Révolution de palais

Le jour où Berne s’attaqua au numérique

Berne découvre l’économie participative: et commande un rapport… Ambiance

Einstein voulait mourir en Suisse, car, disait-il, «tout y arrive 20 ans plus tard». Surtout à Berne. La quatrième révolution industrielle, par exemple, n’existe pas encore au Palais fédéral. Uber et Airb’n’b improvisent joyeusement dans 26 administrations cantonales dépassées. Et pendant ce temps, à Berne, «tout le monde s’en fiche», comme le constatait la semaine dernière un haut fonctionnaire. Tout le monde, ou presque.

Il y a deux ans, un collègue a interpellé le Conseil fédéral à ce sujet. Réponse gouvernementale: «A l’heure actuelle, il n’y a pas lieu de procéder à une analyse». Une prise de position visionnaire, suivie du refrain fédéraliste: «Ces problèmes relèvent en premier lieu des autorités cantonales, qui ont déjà pris des mesures». Oui, t’as raison: c’est l’anarchie totale, ne faisons donc rien.

Six mois plus tard, un second collègue a suggéré d’adapter notre loi dépassée. Réponse gouvernementale: pourquoi pas, mais pas si vite. La bonne nouvelle, c’est que le Conseil fédéral entre en matière. Il a changé d’avis. Ou pour être précis, il a retiré le dossier au sinistre Département des finances. La mauvaise nouvelle, c’est que nous sommes toujours à Berne, on prend son temps. Le Conseil fédéral propose de rejeter la motion, «mais d’accepter le postulat Derder», dit-il. Car entre-temps, j’ai aussi demandé un rapport. Concession bernoise: certes, nous vivons bel et bien une révolution, mais ne nous précipitons pas. Commençons par un rapport.

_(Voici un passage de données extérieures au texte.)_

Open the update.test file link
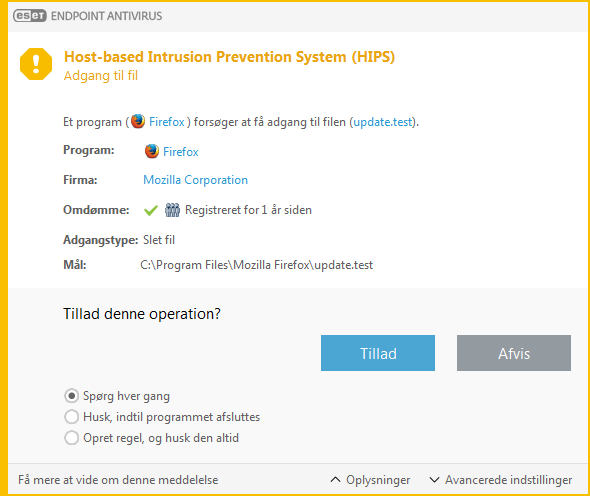click(383, 122)
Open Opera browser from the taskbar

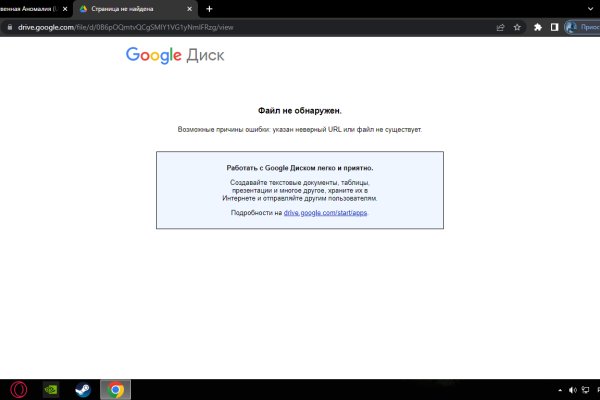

Le Conseil fédéral a donc accepté mon postulat. Un pas de géant. C’était il y a un an. Et il est où, ce rapport? Nulle part. Un collègue UDC a bloqué la procédure en combattant le texte, qui est ainsi resté douze mois dans les tiroirs bernois. Quelques grèves de taxis genevois plus tard, l’objet était enfin à l’ordre du jour hier. Le Parlement a pu, pour la première fois de son histoire, se pencher sur l’économie participative. Ou collaborative. Bref, ce lundi, la quatrième révolution industrielle a fait son entrée au Palais. Cinq minutes. Le temps pour mon camarade UDC d’affirmer, le plus sérieusement du monde, que l’économie participative était, dans les années quatre-vingt, une théorie d’autogestion de dangereux anarchistes révolutionnaires. Il y a près quarante ans. D’où son combat. D’où cette année perdue. Voilà voilà.

Les milliardaires de la Silicon Valley ont du bien se marrer. Dans le fond, Einstein avait tort: à Berne, avec ou sans révolution, nous mourrons bien avant les autres. De rire.